▸ What this task involves
Word for word, write out the entries that follow, omitting all pictures.

▸ Study material
++++++

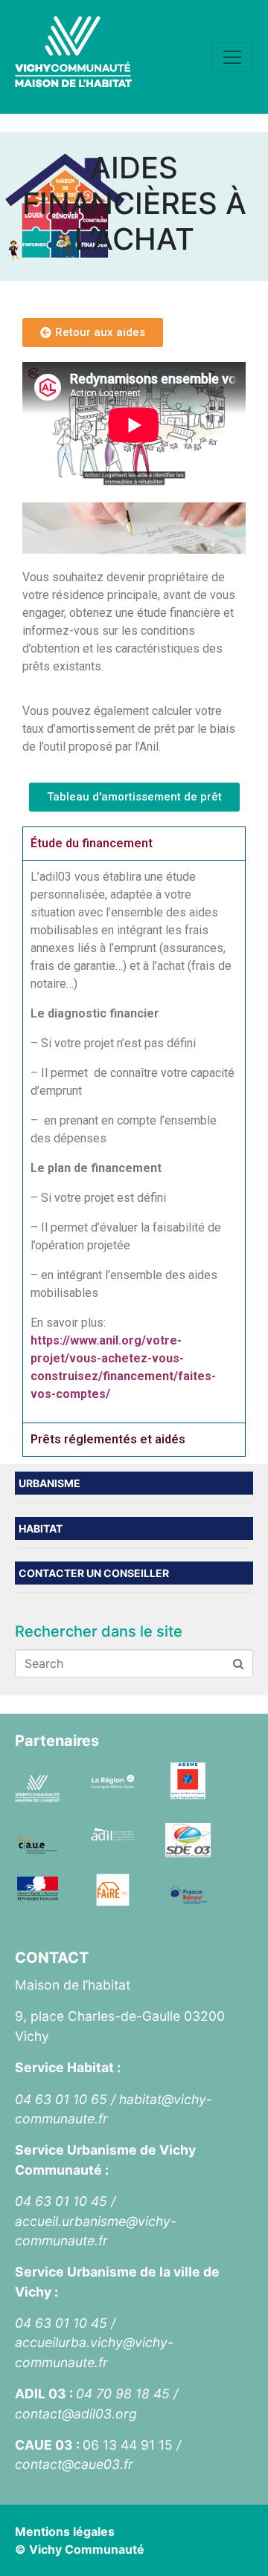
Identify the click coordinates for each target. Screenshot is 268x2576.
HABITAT (41, 1528)
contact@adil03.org (76, 2413)
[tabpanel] (134, 1141)
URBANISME (49, 1483)
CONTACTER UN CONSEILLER (94, 1573)
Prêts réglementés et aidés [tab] (108, 1439)
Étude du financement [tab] (92, 843)
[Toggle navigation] (232, 57)
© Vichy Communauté (79, 2549)
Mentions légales (65, 2531)
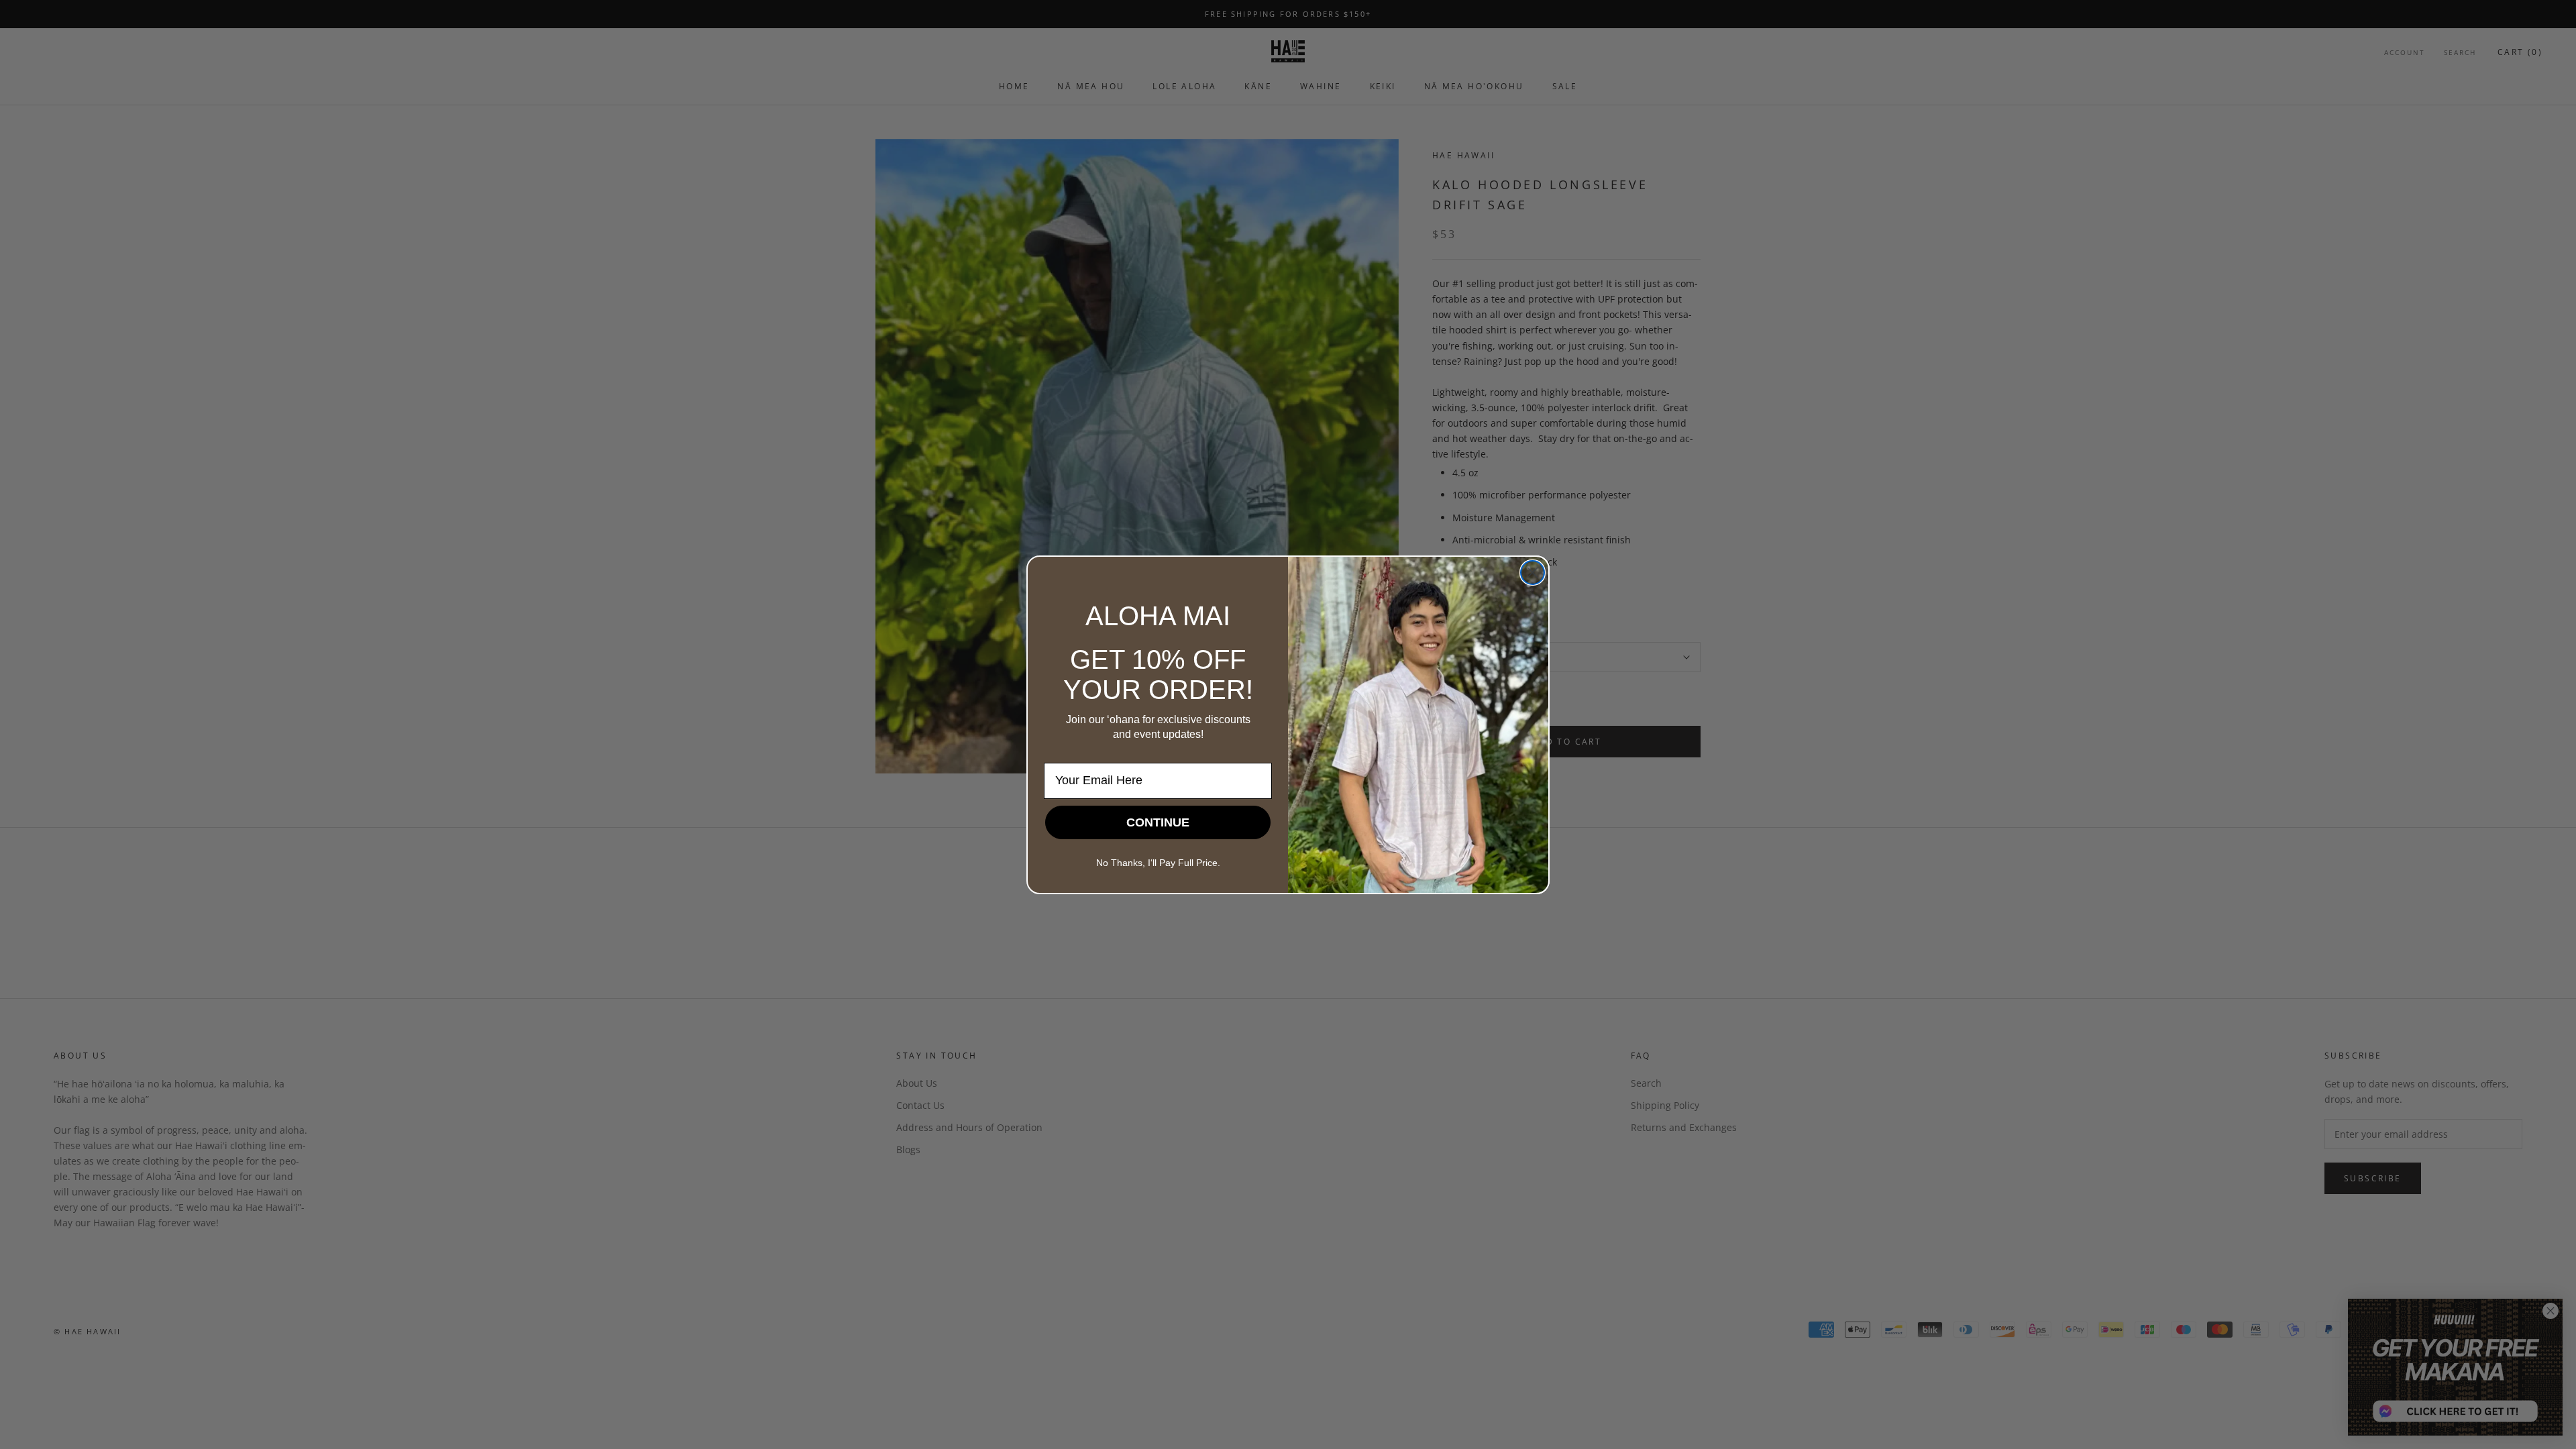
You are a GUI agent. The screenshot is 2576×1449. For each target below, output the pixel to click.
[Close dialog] (1532, 572)
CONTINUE (1157, 822)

++++++

▸ Response box
Identify the click coordinates for each target. Screenshot is 268x2576.
HABITAT (41, 1528)
contact@adil03.org (76, 2413)
[tabpanel] (134, 1141)
URBANISME (49, 1483)
CONTACTER UN CONSEILLER (94, 1573)
Prêts réglementés et aidés [tab] (108, 1439)
Étude du financement [tab] (92, 843)
[Toggle navigation] (232, 57)
© Vichy Communauté (79, 2549)
Mentions légales (65, 2531)
You are a GUI agent. The screenshot is 2576×1449. For each target below, output the pixel to click.
[Close dialog] (1532, 572)
CONTINUE (1157, 822)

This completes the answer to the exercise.